→ **TEXTE RETENU**:
^^^^^^^^

Gisenyi, la petite ville frontalière du Rwanda, à côté de Goma, est devenue un refuge pour des dizaines d'hommes d'affaires congolais et de Tutsis qui ont fui le pogrom en RDC. Leurs fils et filles se battent sur la ligne de front en RDC. « Je ne suis pas un Tutsi, » déclare un homme d'affaires congolais dans l'un des hôtels chics de la ville. « Mais je vous dis que la plupart des ‘Gomatriciens’ (habitants de Goma) en ont plus qu'assez de la situation actuelle : les FDLR et les Wazalendo (milice locale) rendent la vie infernale à Goma. Ils pillent, tuent et violent à leur guise. De nombreuses personnes nous disent qu'elles aimeraient que le RDF et le M23 interviennent pour rétablir l'ordre. » Les autres acquiescent de la tête lorsqu'il parle. « Des milliers de Congolais vivent et travaillent au Rwanda et aucun d'entre eux n'est même dérangé ou harcelé pour être congolais. Tshisekedi devrait parler au M23. Nous entendons également qu'ils mettent déjà en place leur propre administration dans la zone qu'ils occupent et que la vie y reprend. Des centaines de réfugiés à Goma veulent retourner dans leurs villages, mais les FDLR les menacent. »

« Le discours de Kagame nous a réconfortés », ajoute un responsable Mugogwe qui est aussi avocat. « Il est également vrai que la direction politique du M23 manque d'expérience ; nos enfants savent comment se battre pour notre cause, mais ils manquent d'expérience pour se représenter politiquement. Ils devront clairement travailler sur ce point. Lorsque Kagame déclare que les gens ont le droit de se lever et de se battre contre l'injustice, nous croyons aussi qu'il parle en notre cause et qu'il continuera à nous défendre. Goma et Bukavu pourraient être transformées en endroits sûrs où les gens se sentent en sécurité et où il y aura suffisamment de place pour le respect et le développement. »

^^^^^^^^

→ **DONNÉES FOURNIES**:
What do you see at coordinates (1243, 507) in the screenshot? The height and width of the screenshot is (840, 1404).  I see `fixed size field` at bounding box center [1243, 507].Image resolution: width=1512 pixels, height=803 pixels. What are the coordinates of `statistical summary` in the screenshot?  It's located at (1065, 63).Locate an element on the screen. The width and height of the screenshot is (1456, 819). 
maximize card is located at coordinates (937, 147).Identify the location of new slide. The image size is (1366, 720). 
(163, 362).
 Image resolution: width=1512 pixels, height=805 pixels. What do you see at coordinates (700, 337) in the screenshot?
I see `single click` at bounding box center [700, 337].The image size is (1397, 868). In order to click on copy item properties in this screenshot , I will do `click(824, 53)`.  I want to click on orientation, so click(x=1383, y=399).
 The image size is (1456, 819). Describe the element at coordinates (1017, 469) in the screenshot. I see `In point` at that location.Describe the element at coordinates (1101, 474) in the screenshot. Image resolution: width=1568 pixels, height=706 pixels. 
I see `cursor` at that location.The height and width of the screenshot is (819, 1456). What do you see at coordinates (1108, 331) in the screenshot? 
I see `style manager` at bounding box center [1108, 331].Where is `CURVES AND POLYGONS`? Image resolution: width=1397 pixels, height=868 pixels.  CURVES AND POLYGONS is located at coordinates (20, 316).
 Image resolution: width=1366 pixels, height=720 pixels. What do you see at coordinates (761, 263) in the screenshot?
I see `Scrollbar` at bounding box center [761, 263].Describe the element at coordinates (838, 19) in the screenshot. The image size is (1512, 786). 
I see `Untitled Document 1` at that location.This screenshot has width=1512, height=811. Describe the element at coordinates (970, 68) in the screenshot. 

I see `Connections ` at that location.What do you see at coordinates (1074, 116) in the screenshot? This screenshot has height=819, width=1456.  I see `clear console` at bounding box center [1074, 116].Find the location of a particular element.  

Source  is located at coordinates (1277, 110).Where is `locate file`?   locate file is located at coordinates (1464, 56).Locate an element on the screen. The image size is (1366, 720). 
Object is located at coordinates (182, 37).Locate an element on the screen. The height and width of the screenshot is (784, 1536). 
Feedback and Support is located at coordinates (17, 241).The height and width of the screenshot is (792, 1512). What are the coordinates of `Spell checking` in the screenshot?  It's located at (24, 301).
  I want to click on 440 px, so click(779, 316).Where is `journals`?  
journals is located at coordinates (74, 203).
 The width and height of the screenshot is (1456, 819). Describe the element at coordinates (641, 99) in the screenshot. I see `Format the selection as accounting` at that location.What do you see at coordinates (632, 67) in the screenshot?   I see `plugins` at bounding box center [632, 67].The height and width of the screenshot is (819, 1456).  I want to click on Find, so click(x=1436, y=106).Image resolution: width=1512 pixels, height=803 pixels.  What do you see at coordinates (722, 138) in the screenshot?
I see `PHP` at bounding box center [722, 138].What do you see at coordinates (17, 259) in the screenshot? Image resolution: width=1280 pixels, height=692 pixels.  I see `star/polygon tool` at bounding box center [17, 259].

^^^^^^^^

→ **CONSIGNE**:
Dites si chacune des affirmations ci-dessous concorde avec l'extrait sur Gisenyi, en répondant par oui ou par non et en citant les mots du texte qui tranchent.
1. Selon l'homme d'affaires congolais, les Congolais qui vivent au Rwanda y sont harcelés parce qu'ils sont congolais.
2. Le responsable Mugogwe exerce aussi le métier d'avocat.
3. Le responsable Mugogwe estime que la direction politique du M23 manque d'expérience.

→ **RÉPONSE ATTENDUE**:
1. Non : « aucun d'entre eux n'est même dérangé ou harcelé pour être congolais ».
2. Oui : « un responsable Mugogwe qui est aussi avocat ».
3. Oui : « la direction politique du M23 manque d'expérience ».